• _EXERCISE GOAL_
Would you copy every line of the listing below that includes the word "agent"?

• _EXTRACTED INFORMATION_
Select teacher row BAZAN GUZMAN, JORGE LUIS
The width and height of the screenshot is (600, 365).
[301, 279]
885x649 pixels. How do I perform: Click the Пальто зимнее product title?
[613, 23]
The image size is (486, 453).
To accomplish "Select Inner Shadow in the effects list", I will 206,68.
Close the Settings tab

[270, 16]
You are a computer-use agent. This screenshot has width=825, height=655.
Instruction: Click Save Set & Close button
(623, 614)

---

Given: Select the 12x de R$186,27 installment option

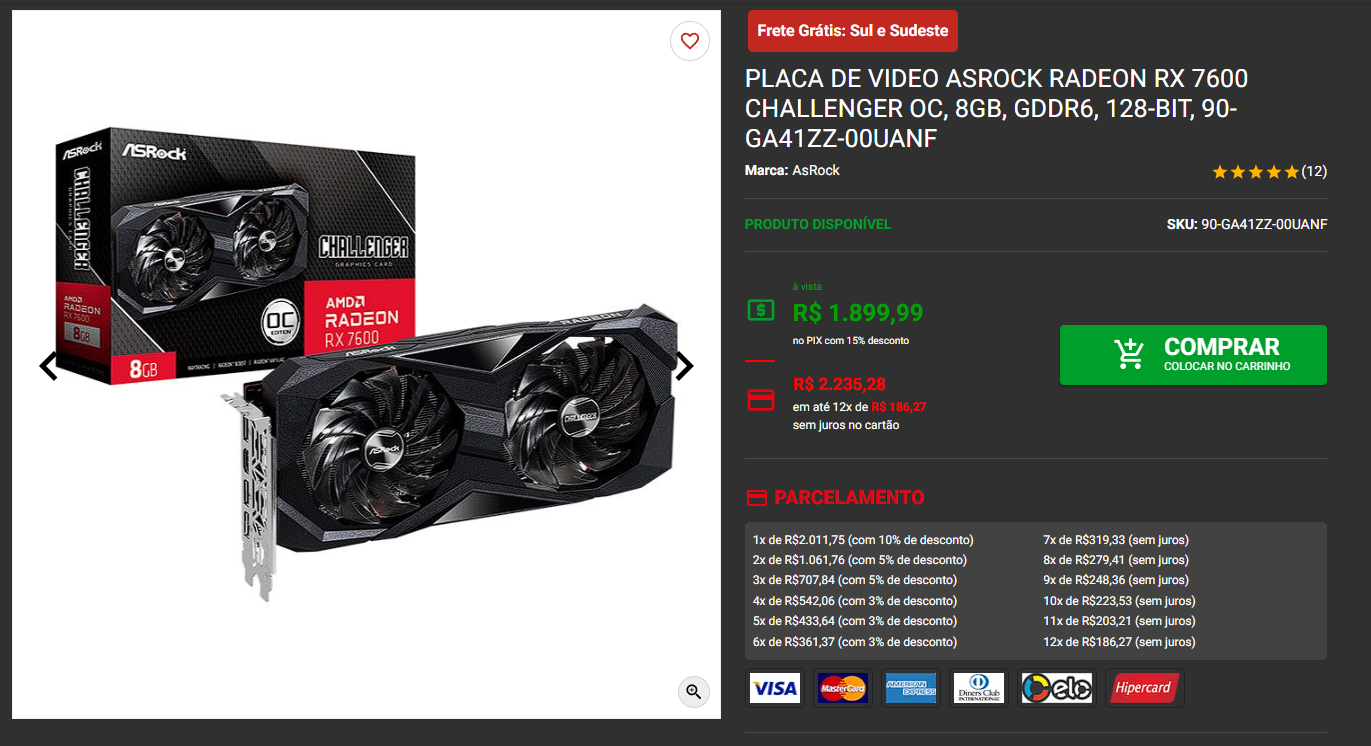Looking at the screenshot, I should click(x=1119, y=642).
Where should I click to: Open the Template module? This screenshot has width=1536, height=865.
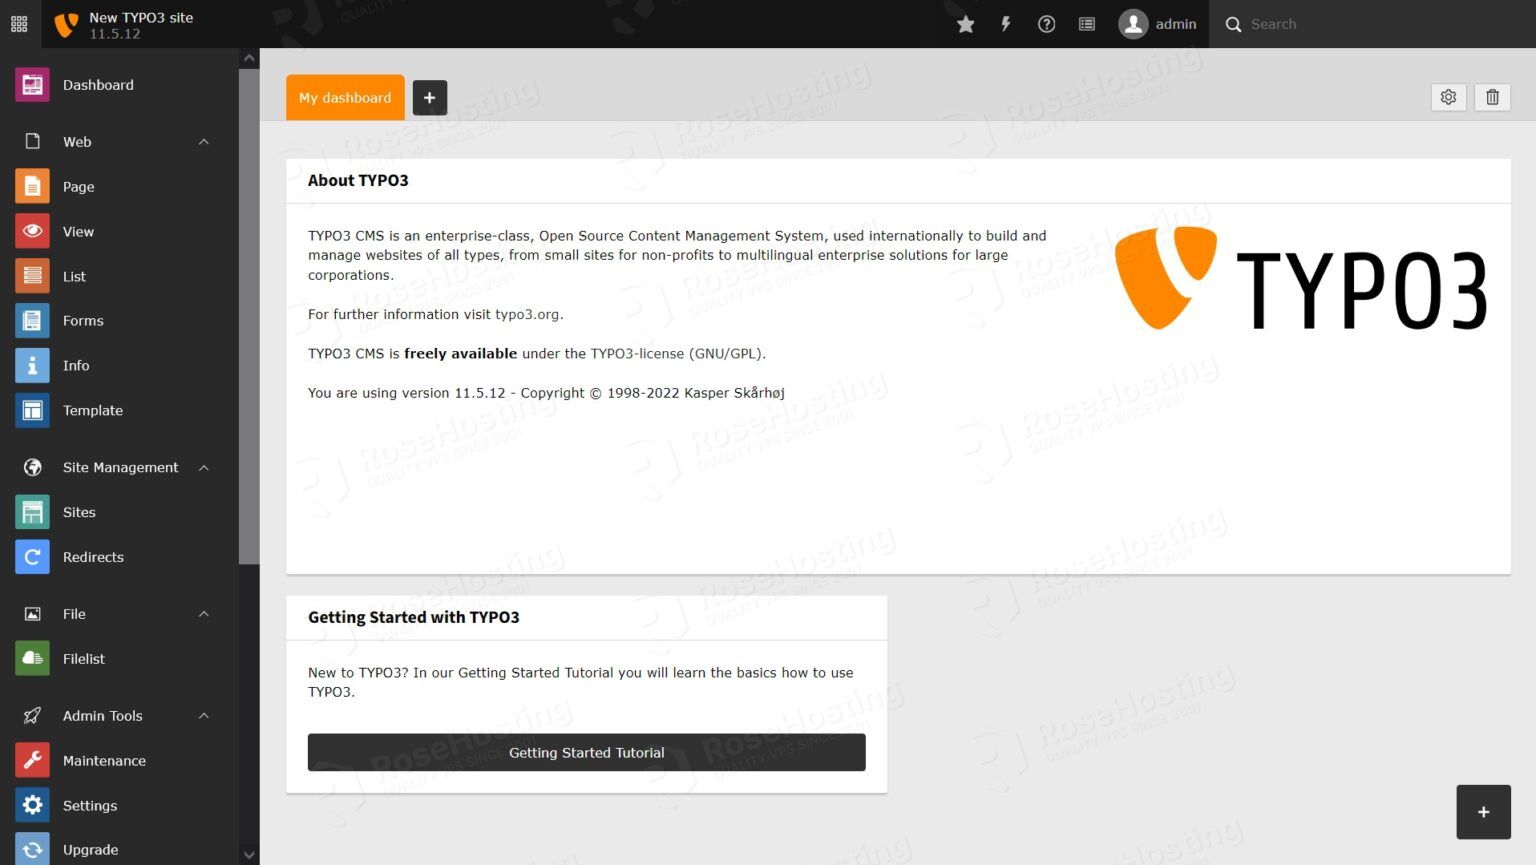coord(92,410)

==

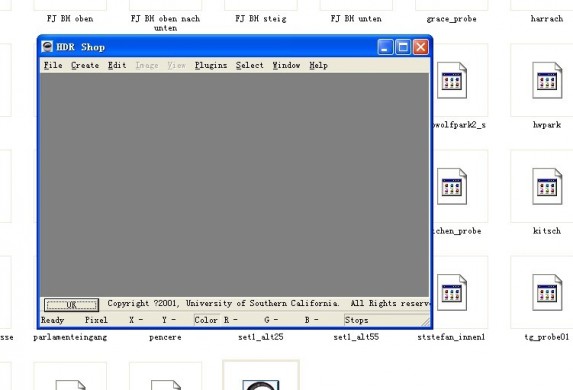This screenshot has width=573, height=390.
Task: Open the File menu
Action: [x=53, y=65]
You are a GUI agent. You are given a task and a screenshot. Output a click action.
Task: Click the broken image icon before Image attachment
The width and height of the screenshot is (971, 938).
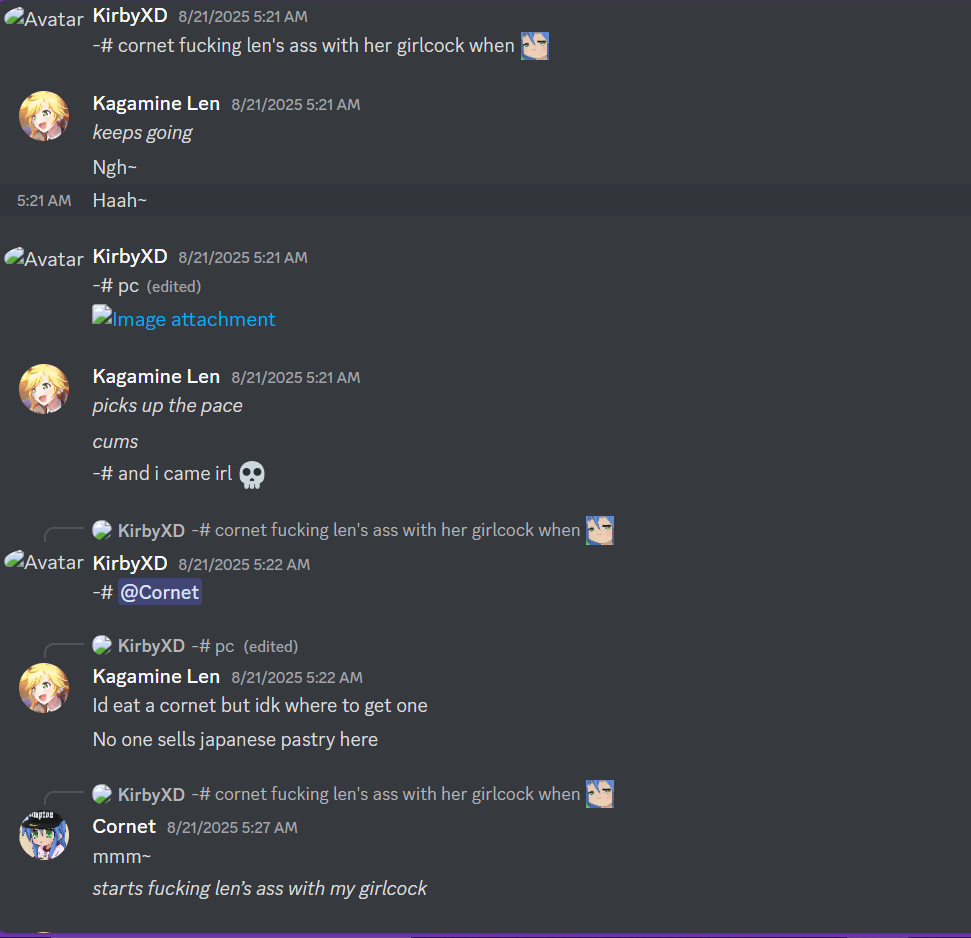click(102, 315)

• _SOLVED EXERCISE_
You are a computer-use agent. This screenshot has width=825, height=655.
You are a GUI agent. You are given a task and a screenshot. Output a click action.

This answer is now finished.